Association Pharmacies

The Independent Pharmacies Association (IPA) formerly known as the Association of Independent Multiple Pharmacies is a British trade association. Its office is registered in Doncaster. The Association represents and supports pharmacies which are privately and independently owned, and it offers partnerships and honorary membership to suppliers and service providers.

==Membership==
Membership of the IPA is open to independent community pharmacies with one or more branches.

IPA members represent a significant number of pharmacies in England and Wales delivery valuable healthcare services to their local communities.

The association also offers honorary memberships and partnerships to organisations and companies who wish to work with the community pharmacy sector.

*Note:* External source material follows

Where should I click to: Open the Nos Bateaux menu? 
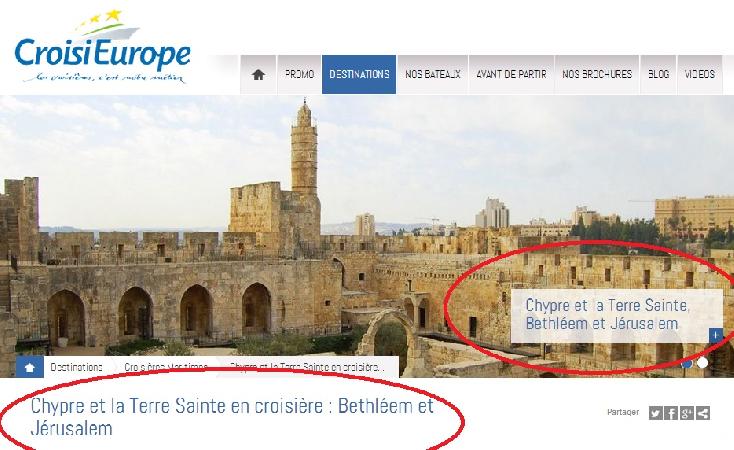coord(433,74)
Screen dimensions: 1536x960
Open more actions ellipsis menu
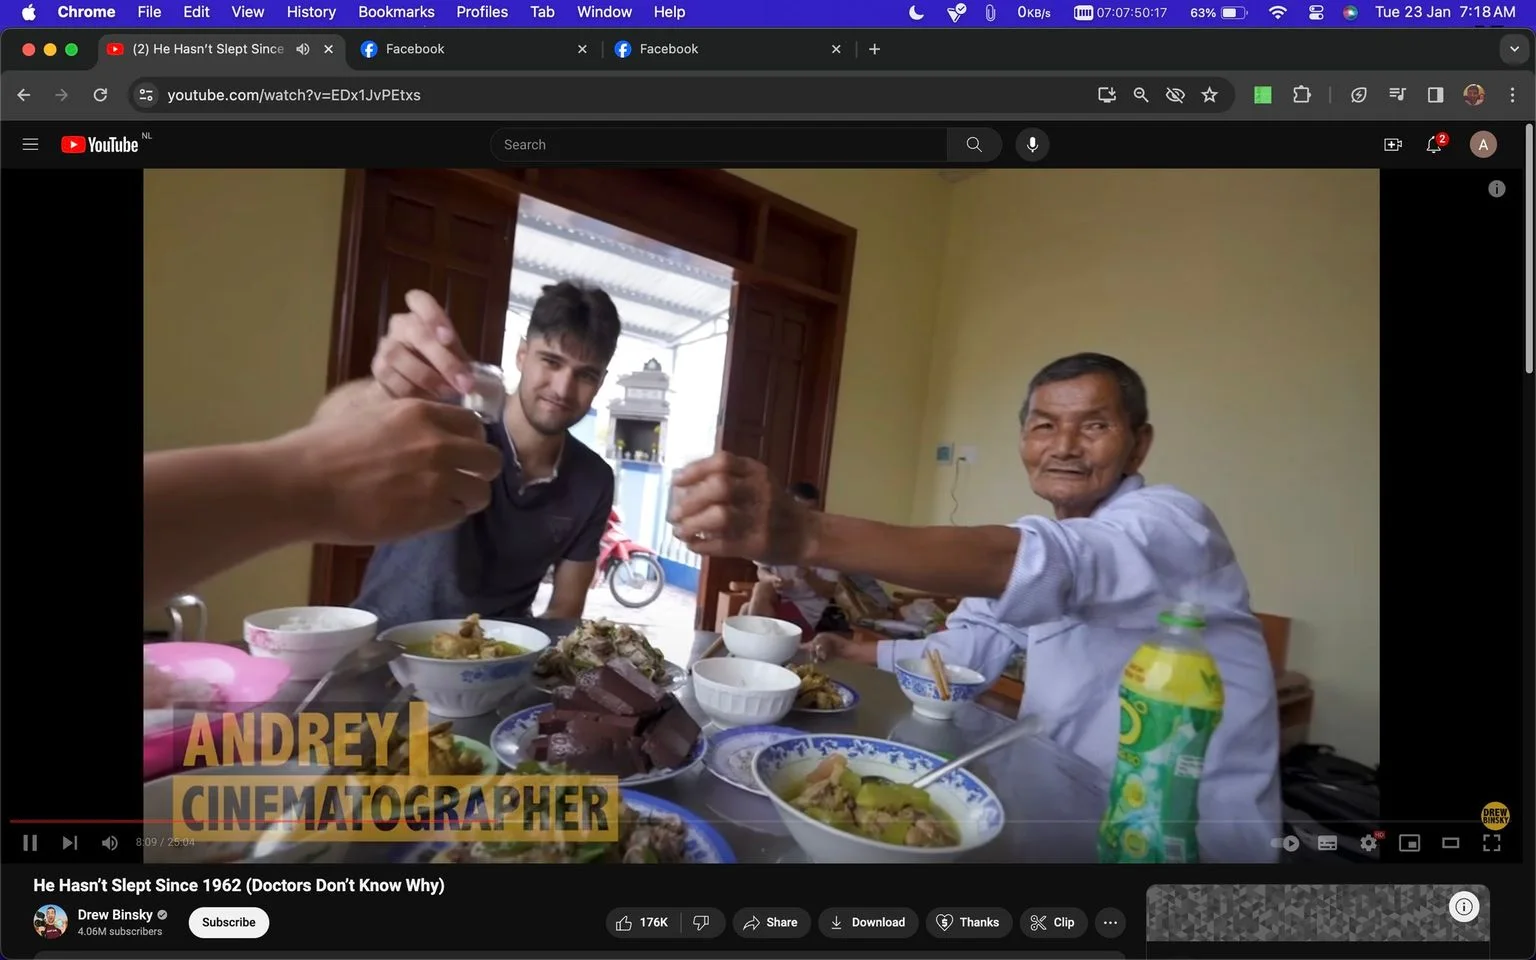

Dr Leyla Hannbeck is the chief executive of the IPA. She pointed out that their members had delivered 16 million vaccinations by December 2021 and are identifying unvaccinated people, but said there was too much red tape.

==Criticism==
In December 2021 the association protested that during the COVID-19 pandemic in the United Kingdom many pharmacies were “inundated by patients walking in because they were instructed by some GP surgeries to do so”. They complained about shortages of lateral flow tests. Hannbeck said that every five minutes, approximately, somebody goes into a pharmacy asking for a test but do not always get them as supply is "patchy".